I set off with a fellow backpacker in the morning to see the national park. Despite my nearly allergic reaction to mornings, we got an early start. The park is $16 to get in, so I wanted to make sure I got there early to get my money’s worth. Also, because of the popularity of the park, the rangers have begun limiting the number of people that can enter per day. This is to protect the animals from getting too used to humans. So, if you’re reading this because you’re planning to go-go early. Plus-it’s worth it to be there when it’s quieter.
The first fork of the main trail gave an interesting option- right: to the beach, left: to the waterfall. We went left, and hiked a little ways out into the forest- but overall the waterfall was not that exciting. Somewhat smaller than I had been hoping it would be. It was still interesting, however, because for the most part, we were the only ones on that trail- so it was really quiet and peaceful.
Post waterfall, we headed to the beach. This was the part I was most excited by, because I had never seen the Pacific Ocean before. I was definitely not dissapointed. The main beach in the park is Playa Manuel Antonio. This beach was almost picture perfect, what I had thought Pacific beaches would be like. All white sand and clear blue water. Luckily, I found a great piece of driftwood under a tree, and sat for a bit enjoying the view.
One thing you do have to be careful of in the park is losing your food at the beaches. Hungry white faced monkeys and raccoons spend the day leisurely looking for food to steal. Luckily, my piece of driftwood also had a long stick nearby, so I could shoo away the raccoons.
The monkeys never came close enough that I had to shoo any away- though to be honest, I would probably have been fine, even if they had. They were cute. And so unafraid of people it was kind of shocking.
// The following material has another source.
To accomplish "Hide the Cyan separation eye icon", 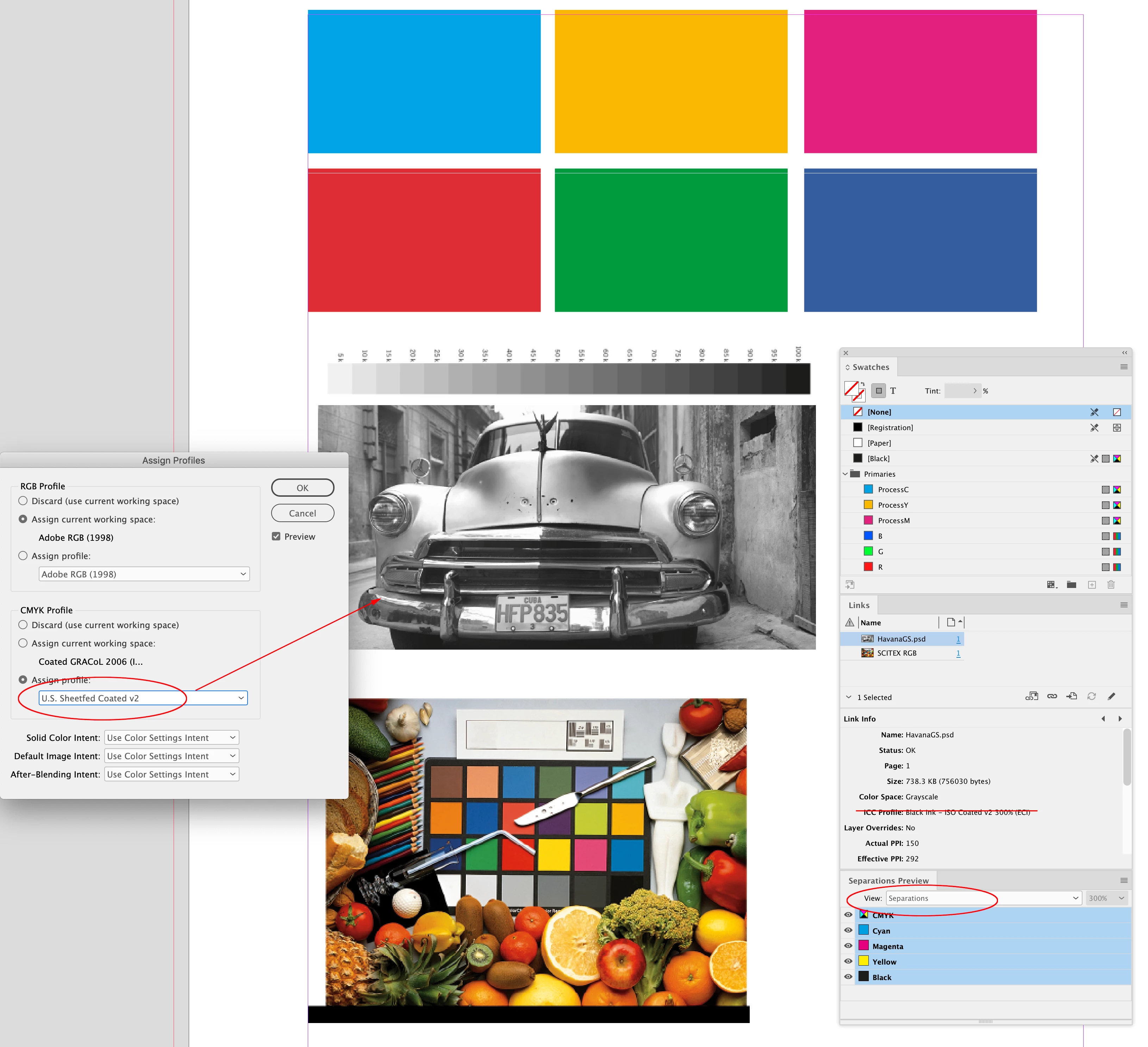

I’ll put in a word here about the sloths. There are many sloths in Manuel Antonio. If you want to see them, however- hire a guide. The sloths are high up in trees, and very hard to see on your own.
A narrow strip of land seperated Playa Manuel Antonio from Playa Espadilla Sur. It also connects the mainland to what used to be an island, Punta Catedral.
The walk around Punta Catedral takes about half an hour, and goes around the edge-giving you multiple scenic views. It ends (or starts… depending on which direction you start in) in a quiet little cove, cut off from Playa Manuel Antonio by some rocks. This place was my favorite. I got to just sit on the rocks with my feet in the water, until the water got too high for that.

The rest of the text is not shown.